The simple article would have been to lay the blame at the feet of the man who pressed the trigger. Of course there is truth there. Massad Ayoob failed to properly ensure that a gun was unloaded and when he pointed it in the air and pressed the trigger the gun fired. In my opinion, that needs no clarification due to its obvious nature. The fact is these situations are more complex than the obvious shows. Placing the blame solely on Mas stifles the examination of the totality of the circumstances and it would be parallel to exclaiming that the cargo ship El Faro sank because it wasn’t strong enough to weather the storm. This type of oversimplification circumvents the opportunity for growth and learning and that is what I am after both personally, professionally and if possible for the industry as a whole. That growth requires difficult conversations, in-depth consideration, and relentless accountability all followed by an increase in expectations from all involved.

 

I hope that in reading this account you were able to take away some important lessons that make your next trip to the range to practice or train a safer experience for yourself, those that you love and others that are involved.

 

You can read Mas’ account of the event at his blog here and John Johnston’s thoughts here as he was also on the range at the time. Massad has requested that questions and comments be posted at his blog so that he may respond. I think it makes sense to carry on a conversation with Mas. At the same time, I would guess that Mas has already taken his lessons from this situation. For that reason I would ask that if you feel there are valuable lessons to be learned from what I have written spread the article and the conversation far and wide so that as many people as possible can benefit from those this unfortunate incident.

19 replies
  1. Rob Pincus
    Rob Pincus says:

    Well written, Paul.

    I appreciate the amount of candor you offered here. You are correct that everyone that everyone standing there shar s some of the blame, trickling down in lesser and lesser amounts From Mas to his instructors, to you as the host and to the other Instructors who were attending as students and, finally, down to the students in descending order of prior training experience. Hell, I feel a little responsible for not speaking up more adamantly against “cold range” training environments and other issues that might have influenced more people in attendance and contributed to avoiding the incident.

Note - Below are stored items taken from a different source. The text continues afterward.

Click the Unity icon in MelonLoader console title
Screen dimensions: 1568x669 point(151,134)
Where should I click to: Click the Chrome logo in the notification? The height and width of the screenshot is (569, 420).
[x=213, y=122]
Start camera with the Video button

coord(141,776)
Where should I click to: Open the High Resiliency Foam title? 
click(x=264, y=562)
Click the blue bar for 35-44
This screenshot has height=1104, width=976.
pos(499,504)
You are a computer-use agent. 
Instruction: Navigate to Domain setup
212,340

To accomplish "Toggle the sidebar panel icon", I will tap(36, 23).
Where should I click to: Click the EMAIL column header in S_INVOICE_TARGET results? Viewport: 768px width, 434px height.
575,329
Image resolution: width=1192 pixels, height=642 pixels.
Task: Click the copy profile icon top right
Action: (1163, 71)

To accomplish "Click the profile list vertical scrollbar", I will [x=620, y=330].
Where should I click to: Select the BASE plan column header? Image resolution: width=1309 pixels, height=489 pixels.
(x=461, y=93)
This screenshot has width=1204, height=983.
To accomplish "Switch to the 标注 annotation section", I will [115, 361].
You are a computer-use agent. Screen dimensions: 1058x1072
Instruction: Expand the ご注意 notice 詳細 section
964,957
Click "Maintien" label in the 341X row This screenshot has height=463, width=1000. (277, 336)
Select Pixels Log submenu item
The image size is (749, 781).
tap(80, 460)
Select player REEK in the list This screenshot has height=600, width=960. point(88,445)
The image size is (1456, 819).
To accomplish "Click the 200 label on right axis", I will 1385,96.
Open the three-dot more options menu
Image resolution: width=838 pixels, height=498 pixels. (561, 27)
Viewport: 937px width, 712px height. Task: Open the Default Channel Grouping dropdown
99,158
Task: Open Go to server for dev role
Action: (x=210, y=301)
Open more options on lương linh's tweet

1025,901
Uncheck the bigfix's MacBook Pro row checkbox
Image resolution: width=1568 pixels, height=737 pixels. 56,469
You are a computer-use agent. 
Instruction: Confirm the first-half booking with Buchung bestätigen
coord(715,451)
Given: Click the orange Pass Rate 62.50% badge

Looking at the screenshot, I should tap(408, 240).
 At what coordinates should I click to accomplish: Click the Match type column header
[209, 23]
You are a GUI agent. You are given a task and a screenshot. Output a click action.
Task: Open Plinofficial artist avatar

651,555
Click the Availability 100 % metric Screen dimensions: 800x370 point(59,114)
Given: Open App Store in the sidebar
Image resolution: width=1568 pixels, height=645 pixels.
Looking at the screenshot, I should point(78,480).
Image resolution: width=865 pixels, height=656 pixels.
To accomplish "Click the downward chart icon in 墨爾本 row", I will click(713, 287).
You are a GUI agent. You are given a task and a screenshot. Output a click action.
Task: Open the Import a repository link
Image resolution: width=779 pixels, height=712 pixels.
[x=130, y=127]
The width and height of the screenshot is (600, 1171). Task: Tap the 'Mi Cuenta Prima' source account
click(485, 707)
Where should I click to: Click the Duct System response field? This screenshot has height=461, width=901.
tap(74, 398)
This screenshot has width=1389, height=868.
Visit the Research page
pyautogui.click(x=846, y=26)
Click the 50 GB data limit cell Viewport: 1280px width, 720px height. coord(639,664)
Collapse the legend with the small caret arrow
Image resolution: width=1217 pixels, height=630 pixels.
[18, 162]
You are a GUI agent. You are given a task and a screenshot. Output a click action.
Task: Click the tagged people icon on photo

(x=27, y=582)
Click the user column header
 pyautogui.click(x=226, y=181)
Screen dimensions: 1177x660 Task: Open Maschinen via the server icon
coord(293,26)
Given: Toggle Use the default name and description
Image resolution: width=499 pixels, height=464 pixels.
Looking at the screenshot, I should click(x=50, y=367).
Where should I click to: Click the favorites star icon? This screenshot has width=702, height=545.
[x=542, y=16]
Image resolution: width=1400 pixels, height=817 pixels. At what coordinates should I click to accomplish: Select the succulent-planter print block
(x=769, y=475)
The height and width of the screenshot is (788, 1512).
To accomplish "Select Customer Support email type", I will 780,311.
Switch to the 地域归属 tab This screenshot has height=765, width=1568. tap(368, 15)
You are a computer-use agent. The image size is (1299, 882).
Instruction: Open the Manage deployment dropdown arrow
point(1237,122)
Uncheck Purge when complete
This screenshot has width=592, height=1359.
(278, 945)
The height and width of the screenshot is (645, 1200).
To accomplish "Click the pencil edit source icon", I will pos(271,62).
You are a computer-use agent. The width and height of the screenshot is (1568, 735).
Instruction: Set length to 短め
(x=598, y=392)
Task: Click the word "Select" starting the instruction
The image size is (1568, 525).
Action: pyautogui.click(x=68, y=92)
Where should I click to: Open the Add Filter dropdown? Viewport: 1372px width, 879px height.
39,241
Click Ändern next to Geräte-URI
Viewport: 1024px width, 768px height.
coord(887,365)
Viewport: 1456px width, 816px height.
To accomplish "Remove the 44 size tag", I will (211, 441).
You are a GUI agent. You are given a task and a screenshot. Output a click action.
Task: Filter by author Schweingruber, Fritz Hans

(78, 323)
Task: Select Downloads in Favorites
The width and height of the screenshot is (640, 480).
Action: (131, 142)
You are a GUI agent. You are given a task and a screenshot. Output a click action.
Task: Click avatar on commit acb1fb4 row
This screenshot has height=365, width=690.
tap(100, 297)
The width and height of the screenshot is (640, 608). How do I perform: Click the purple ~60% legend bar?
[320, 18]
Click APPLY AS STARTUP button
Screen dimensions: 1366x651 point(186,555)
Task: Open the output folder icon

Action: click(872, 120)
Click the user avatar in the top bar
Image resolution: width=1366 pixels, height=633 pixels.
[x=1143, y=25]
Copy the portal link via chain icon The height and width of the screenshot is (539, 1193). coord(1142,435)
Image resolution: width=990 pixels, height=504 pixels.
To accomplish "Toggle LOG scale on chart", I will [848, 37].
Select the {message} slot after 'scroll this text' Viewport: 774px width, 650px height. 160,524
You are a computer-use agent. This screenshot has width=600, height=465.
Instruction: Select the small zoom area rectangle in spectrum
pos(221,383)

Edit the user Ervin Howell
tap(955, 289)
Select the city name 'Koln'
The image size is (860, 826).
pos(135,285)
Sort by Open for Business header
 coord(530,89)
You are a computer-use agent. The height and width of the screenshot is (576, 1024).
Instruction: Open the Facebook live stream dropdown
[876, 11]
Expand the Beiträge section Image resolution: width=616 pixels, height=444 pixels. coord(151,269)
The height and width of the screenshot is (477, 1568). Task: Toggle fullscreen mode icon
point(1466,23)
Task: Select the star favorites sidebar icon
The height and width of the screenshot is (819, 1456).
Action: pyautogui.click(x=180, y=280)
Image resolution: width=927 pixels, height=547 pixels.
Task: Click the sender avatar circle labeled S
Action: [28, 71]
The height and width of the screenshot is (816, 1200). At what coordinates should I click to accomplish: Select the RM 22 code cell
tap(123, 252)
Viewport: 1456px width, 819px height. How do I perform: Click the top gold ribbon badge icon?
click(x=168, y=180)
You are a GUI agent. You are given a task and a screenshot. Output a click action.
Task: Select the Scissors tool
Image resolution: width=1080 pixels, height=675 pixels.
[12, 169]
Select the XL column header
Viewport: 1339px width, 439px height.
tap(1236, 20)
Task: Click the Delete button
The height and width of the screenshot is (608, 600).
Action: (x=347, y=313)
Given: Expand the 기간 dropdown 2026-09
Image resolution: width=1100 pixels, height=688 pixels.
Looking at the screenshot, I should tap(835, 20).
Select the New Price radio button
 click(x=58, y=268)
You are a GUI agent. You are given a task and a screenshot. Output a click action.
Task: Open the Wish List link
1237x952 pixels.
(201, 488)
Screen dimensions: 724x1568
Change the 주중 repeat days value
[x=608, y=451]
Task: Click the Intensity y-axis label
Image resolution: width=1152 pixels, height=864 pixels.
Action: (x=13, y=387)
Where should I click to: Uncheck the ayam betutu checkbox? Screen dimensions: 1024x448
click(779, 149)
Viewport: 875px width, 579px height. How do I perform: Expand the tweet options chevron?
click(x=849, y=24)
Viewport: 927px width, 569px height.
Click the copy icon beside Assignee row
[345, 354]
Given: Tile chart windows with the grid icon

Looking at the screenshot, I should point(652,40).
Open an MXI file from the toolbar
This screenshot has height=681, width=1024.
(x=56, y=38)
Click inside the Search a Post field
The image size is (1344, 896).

    As you well know from all the Instructor Development work and the times we’ve taught together, I would never say that “everyone is a safety officer”…. safety is ultimately the ultimate responsibility of the instructor… but, everyone present has an obligation (even if only for selfish reasons) tomspeak up when safety corners are being cut or when unnecessary risk is being created or tolerated.

    In the aftermath, calling out complacency and negligence is necessary so that others can learn from it and those involved can’t simply shrug their shoulders and say “shit happens”… which is ultimately exactly what is being said if nothing changes. “The Rules” and “Cold Ranges” have proven to not work well enough… we owe our students more and should demand more of those who would run ranges.

    -Rob

    Reply
  2. Jeffrey Abraham
    Jeffrey Abraham says:

    Excellent presentation of the events leading up to the ND. Lots of details to consider and it is critical that we take every opportunity to learn from these events. The fact that it ended with no serious injury or worse does not change the need to evaluate and learn. Huge respect for you putting this out there for all of us to become better. Thank you.

    Reply
  3. Scott Stewart
    Scott Stewart says:

    Paul, your candor and ability to break events down I why I follow and listen to you. It can be uncomfortable for some of us less experienced instructors and students to speak up when attending other classes but this is a prime example of the need to do just that when warranted. I share your opinion of the “cold range” mentality. Thank you for this write up.

    Reply
  4. Carlos
    Carlos says:

    What really sucks is, in most cases, had you acted the way that you have identified, you probably would be vilified and labelled an “a**hole” by some pf those present. I used to run a “Tactical Shooters Group” that I founded and wrote the SOP for at my Gun Club. I gave that up because I was constantly getting bombarded about my conduct when I made on the spot corrections on behavior at the firing line that could have dire consequences if left uncorrected. And it seemed that most of the instigators of the correction and complainers were the most experienced shooters. It got to the point that I finally gave up organizing and running the range sessions.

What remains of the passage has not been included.